Until late on Saturday evening, Peter Cruddas was an acceptable and even agreeable face of the modern Conservative Party. The son of a Smithfield meat market trader, he grew up on the Bracklyn Court Estate in Hackney and left school at 15 with no qualifications. Within 20 years his financial wizardry had generated a personal fortune of hundreds of millions.

This rags-to-riches tale is strikingly similar to that of David "Spotty" Rowland, Cruddas's predecessor as Tory treasurer. He too never sat for an O-level, and when 15 was convicted of petty larceny at a juvenile court in Wimbledon for stealing £2 worth of goods. He resigned from Tory high command in disgrace after just two months in post, following revelations about his business practices.

Now Cruddas has gone after brave, inspirational Sunday Times reporters proved beyond doubt that David Cameron and George Osborne are men whose ear and time can be bought for the right price.

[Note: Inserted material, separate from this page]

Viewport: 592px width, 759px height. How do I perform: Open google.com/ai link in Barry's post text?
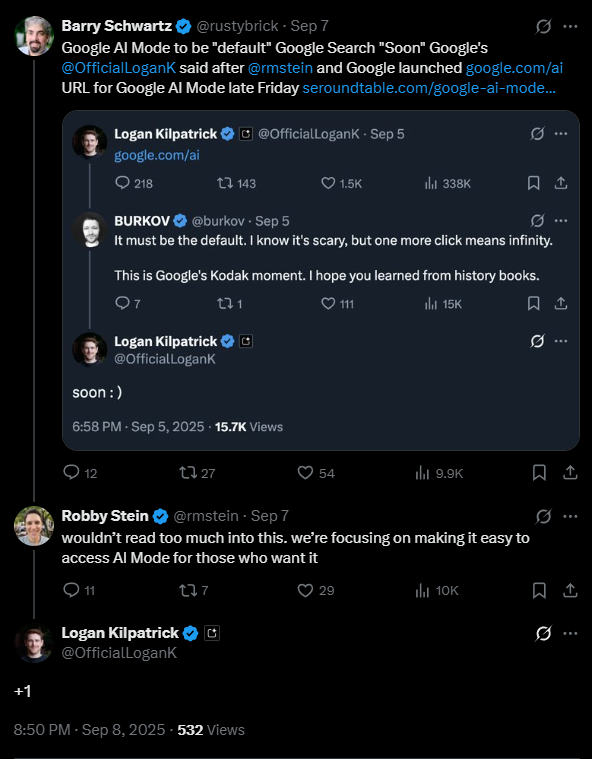coord(514,68)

Four points come to mind. First, the statement released by the Tories – "Donations to the Conservative Party do not buy party or government policy" – might have been necessary, but will probably haunt them in the future. Second, it is not just voters who have been wronged. It is the other lobbyists and ambassadors of the moneyed interest who were willing to pay vast sums for the chance to sip fizz in Downing Street.

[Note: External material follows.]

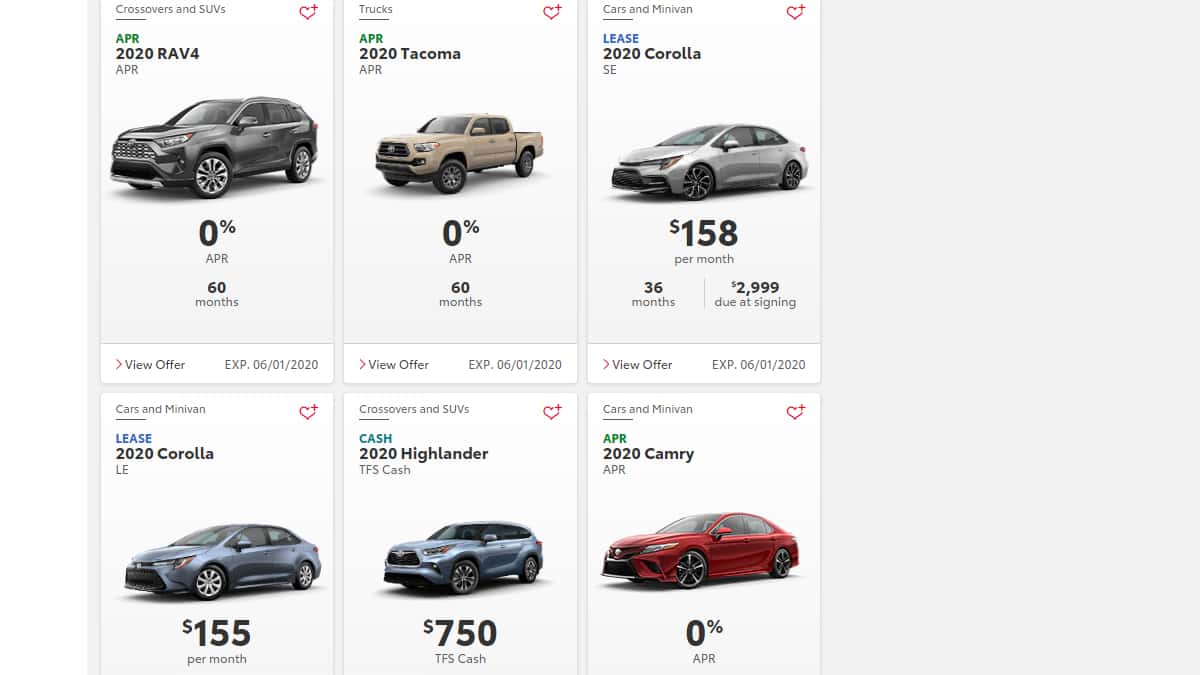The width and height of the screenshot is (1200, 675).
Task: Open the red Camry car image
Action: click(x=700, y=551)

Third, it cannot be stated enough that Cruddas would not have said what he said to the undercover reporters unless there is a culture within the party, and our politics more generally, of shady deals, corporate purchase of influence, cash for access to Cameron and Osborne, and corruption generally. He simply cannot have said what he did unless his words, or something very close to them, are fundamentally true.

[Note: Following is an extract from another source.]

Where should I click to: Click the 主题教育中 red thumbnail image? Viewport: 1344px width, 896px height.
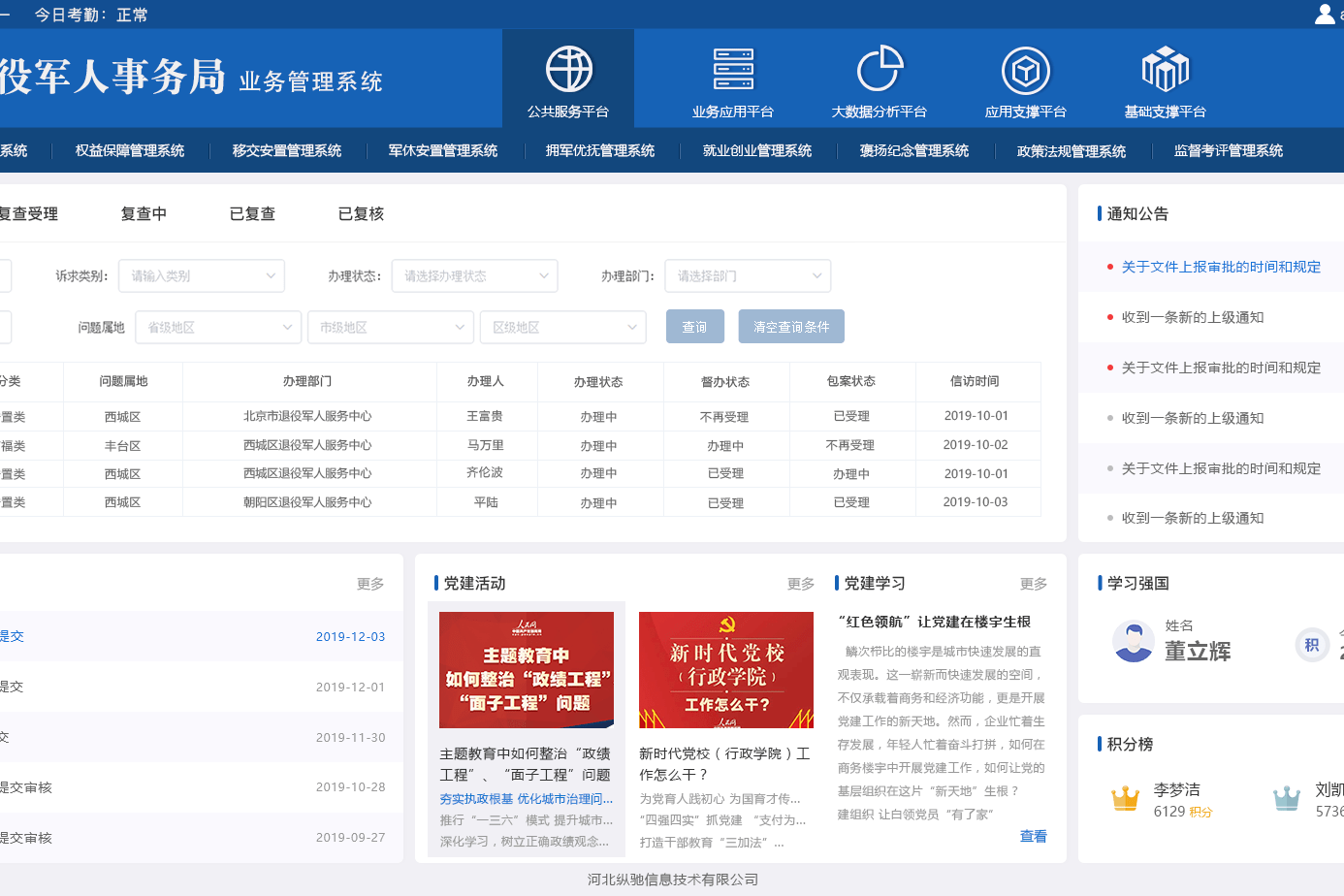coord(527,670)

Poll after poll suggests the public think David Cameron, the Etonian son of a stockbroker who married into the aristocracy, and George Osborne, impish heir to a baronetcy, have no idea what life is like for most ordinary folk.

In an astonishing, under-reported and ultra-personal attack, Tory MP Nadine Dorries told the Financial Times this month: "The problem is policy is being run by two public school boys [Cameron and Osborne] who don't know what it's like to go to the supermarket and have to put things back on the shelves because they can't afford it for their children's lunchboxes. What's worse, they don't care either."

The fourth point is this: the charge that government of the rich, by the rich, for the rich rules in Austerity Britain is getting very hard to refute.